Planners must focus on revenue generation not foreign aid
LAHORE: Pakistani planners spend more time on arranging foreign loans instead of generating revenues domestically, and now as the foreign inflows are drying up the emphasis has shifted to further tax those that are already in tax net.
The revenues are being increased by enhancing the rate of sales tax, penalising high taxpayers with a special tax, imposing excise duties, and increasing petroleum levies. The net result is that those who avoid taxes are living happily, while the tax payers are ruing the day when they decided to pay the government taxes.
It is a pity that out of a total population of 200 million, hardly half a million pay taxes.
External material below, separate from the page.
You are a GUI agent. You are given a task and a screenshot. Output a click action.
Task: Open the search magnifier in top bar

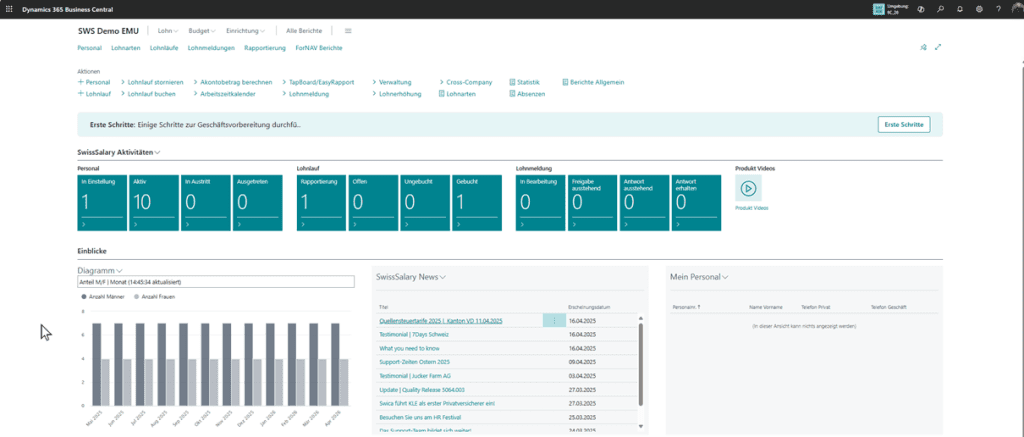point(940,8)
The situation has worsened over years. When Nawaz government was toppled in 1999, the tax to GDP ratio of the country was 13.5 percent though the total tax collection was only Rs300 billion. The number of tax filers was 1.1 million.
When the Shaukat Aziz government lost election in 2008, the tax to GDP ratio declined to 10 percent but the total tax collection was around Rs2,000 billion. The tax filers were only 1 million.
This shows increasing wealth resulted in letter taxes. When the PPP government completed its tenure in 2008, the tax to GDP ratio dropped to 8 percent of the GDP. The number of tax filers reduced to 0.7 million and now the number of tax filers is even less, though the tax revenues have crossed Rs3,000 billion.
The entire world, including most trusted friends of Pakistan are now convinced that the solution to Pakistan’s economic woes lies in exploiting the revenue generation potential that is being ignored by successive governments to protect vested interests.
Who is to blame for this sorry state of affairs? It is a known fact that taxpayers around the world adopt all means to avoid taxes. The financial wizards in state machinery knowing this tendency devise rules and regulation, and take assistance from technology to curb tax avoidance.
Private sector representatives who attended the 2010 meeting of the Friends of Democratic Pakistan in Brussels know that the friends asked the government to tax its rich to generate resources for development.
Much before this meeting, the then the US secretary of state Hillary Clinton had advised the government of Pakistan to increase its tax base and tax compliance and reduce dependence of external resources for development.
Even the businessmen admit that the international friends of Pakistan have a point. The country has failed to tax rich agriculturists; it is reluctant to document the land record. Real estate remained nominally taxed and it has become the parking avenue for illegally earned money.
The government asks no questions for whatever foreign remittance is brought in the country providing smugglers, drug pushers, corrupt bureaucrats a window to whiten their money. All incomes world over are treated equally. But it is not so in Pakistan.
“How could the rent collected from agricultural land be treated differently than the rent collected on urban property?” In both cases the earning is the same and the beneficiary earning from rent.
The services sector has mostly been spared from the GST. Now that the exemptions have been withdrawn - on services like doctors, engineers and lawyer - these services come under the jurisdiction of the provinces that are not keen on imposing service tax.
Even if these services came under provincial sales tax, the record of the payments made would not be available with the federal government to calculate their gross income. The revenues might increase to some extent but sustained increase without proper documentation would not be possible.
For decades the World Bank, IMF and the Asian Development Bank have been advising governments in power to expand the tax base and get rid of the non-documented economy. They however were forced to make a compromise when the governments in power expressed their reluctance to tax the exempted sector.
During the last decade, almost all increase in revenues has been generated by increasing levies and duties on petrol, diesel, phone calls, electricity, and natural gas. This has impacted the poor more than the rich.
RGST if imposed in the true spirit of value-added tax could have brought a visible change in tax culture. In its present form, this tax might increase revenues for a while, and still keep most of the politically protected sectors out of the income tax net.